■ Problem ■
Please give the number of lines in the material below that contain "computer", without further comment.
Records provided section start
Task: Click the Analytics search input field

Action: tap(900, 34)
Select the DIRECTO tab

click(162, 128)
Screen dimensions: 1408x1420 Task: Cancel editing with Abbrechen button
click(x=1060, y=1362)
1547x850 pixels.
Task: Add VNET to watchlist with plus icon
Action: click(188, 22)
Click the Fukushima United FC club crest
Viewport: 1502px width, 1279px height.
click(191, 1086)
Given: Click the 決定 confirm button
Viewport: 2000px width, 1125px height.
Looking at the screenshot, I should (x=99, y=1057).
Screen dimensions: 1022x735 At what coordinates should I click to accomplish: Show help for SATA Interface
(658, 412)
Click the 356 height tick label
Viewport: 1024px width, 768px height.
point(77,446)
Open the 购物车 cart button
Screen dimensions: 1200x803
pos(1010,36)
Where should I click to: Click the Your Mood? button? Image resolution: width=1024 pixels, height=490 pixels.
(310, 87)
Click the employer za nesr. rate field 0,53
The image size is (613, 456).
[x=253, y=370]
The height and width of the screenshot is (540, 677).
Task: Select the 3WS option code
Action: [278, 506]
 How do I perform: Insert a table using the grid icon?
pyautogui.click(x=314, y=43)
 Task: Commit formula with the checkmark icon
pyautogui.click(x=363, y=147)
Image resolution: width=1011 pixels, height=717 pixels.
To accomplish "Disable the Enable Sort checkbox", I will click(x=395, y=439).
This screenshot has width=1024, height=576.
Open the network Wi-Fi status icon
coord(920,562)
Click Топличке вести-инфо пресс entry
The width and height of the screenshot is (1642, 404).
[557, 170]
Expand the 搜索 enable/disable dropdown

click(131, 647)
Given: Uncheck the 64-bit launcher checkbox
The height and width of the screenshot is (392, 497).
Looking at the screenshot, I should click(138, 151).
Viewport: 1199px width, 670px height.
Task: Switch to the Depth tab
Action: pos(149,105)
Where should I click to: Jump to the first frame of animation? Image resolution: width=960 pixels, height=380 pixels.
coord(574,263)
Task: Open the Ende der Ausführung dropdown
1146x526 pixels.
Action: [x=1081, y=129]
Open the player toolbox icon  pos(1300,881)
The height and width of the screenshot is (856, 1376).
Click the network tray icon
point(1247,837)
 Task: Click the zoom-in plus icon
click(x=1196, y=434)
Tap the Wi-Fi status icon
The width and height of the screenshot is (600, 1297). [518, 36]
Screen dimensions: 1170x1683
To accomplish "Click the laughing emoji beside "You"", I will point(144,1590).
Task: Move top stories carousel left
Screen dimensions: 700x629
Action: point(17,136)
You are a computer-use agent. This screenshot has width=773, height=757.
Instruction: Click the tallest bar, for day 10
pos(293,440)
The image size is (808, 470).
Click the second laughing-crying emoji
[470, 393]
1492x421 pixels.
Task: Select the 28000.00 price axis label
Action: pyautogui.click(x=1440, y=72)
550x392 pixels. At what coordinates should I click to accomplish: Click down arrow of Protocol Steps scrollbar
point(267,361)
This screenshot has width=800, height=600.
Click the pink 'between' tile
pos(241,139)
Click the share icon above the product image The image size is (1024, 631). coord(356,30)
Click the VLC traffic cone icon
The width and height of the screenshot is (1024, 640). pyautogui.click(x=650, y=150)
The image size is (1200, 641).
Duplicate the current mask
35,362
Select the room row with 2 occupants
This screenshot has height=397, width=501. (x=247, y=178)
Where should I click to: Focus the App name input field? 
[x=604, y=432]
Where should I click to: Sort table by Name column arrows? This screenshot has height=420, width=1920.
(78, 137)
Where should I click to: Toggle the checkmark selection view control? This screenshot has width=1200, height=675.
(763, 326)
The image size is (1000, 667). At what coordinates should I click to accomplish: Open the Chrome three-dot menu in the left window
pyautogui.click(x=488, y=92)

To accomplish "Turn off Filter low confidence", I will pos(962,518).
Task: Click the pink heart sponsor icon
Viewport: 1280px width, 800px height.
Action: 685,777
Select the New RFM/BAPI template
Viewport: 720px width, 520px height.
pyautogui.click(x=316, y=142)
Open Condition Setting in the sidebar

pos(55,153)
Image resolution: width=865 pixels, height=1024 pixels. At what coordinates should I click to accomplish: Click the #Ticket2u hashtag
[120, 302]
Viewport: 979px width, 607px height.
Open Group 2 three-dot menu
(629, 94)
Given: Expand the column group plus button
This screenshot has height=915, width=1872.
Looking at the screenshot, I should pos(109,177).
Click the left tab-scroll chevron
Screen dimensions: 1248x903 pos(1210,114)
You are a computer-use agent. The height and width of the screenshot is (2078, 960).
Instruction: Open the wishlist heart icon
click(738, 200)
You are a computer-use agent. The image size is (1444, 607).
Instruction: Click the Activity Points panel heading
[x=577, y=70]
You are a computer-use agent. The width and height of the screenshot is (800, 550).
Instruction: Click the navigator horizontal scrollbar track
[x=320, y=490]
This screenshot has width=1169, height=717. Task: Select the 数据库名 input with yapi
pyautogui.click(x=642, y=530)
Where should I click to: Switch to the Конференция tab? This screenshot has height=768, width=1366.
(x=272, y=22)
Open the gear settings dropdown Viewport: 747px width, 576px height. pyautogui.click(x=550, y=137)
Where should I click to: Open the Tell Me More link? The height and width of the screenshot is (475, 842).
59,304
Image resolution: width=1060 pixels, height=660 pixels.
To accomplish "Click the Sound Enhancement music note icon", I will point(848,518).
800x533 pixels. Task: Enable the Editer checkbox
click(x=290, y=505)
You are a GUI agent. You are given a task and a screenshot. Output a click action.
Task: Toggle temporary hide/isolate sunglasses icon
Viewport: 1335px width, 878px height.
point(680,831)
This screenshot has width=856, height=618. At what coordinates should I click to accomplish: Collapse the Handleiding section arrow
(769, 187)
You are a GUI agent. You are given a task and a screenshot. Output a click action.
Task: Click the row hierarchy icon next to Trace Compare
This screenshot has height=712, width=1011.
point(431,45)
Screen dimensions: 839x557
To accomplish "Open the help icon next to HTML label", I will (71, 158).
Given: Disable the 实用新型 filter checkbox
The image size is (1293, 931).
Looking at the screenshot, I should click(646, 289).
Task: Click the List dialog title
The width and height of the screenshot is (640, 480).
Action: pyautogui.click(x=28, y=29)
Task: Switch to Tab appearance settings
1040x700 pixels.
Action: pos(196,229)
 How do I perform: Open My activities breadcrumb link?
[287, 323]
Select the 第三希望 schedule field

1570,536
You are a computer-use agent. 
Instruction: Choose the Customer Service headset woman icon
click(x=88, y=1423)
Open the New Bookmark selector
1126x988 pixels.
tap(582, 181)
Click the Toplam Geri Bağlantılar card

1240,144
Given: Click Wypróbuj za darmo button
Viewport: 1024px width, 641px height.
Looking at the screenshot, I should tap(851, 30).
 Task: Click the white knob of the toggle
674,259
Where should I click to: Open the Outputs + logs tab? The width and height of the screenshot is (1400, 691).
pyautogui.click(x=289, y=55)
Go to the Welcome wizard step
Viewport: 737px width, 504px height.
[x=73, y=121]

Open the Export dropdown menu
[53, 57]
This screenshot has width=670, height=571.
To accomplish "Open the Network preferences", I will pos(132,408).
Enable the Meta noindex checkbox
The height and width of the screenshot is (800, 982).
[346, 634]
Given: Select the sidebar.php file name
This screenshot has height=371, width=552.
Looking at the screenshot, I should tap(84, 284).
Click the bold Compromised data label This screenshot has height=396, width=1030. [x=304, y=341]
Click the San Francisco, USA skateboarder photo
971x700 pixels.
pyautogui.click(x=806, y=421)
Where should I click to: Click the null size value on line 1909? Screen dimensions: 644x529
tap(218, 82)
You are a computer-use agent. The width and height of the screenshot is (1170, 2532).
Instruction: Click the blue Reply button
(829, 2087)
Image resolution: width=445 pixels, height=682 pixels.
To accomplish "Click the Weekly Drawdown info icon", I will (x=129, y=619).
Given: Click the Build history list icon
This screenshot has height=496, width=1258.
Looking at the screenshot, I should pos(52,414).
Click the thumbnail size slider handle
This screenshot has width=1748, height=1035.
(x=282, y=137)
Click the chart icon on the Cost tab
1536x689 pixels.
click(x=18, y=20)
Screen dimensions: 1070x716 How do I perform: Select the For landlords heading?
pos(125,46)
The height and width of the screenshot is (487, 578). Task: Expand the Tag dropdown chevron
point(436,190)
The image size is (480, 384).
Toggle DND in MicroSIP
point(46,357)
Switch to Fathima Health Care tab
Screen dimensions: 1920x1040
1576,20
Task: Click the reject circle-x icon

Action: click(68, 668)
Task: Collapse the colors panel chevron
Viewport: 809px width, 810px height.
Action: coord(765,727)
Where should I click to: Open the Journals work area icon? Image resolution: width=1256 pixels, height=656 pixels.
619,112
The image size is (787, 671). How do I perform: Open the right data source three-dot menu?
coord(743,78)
Records provided section end
■ Output for this task ■
6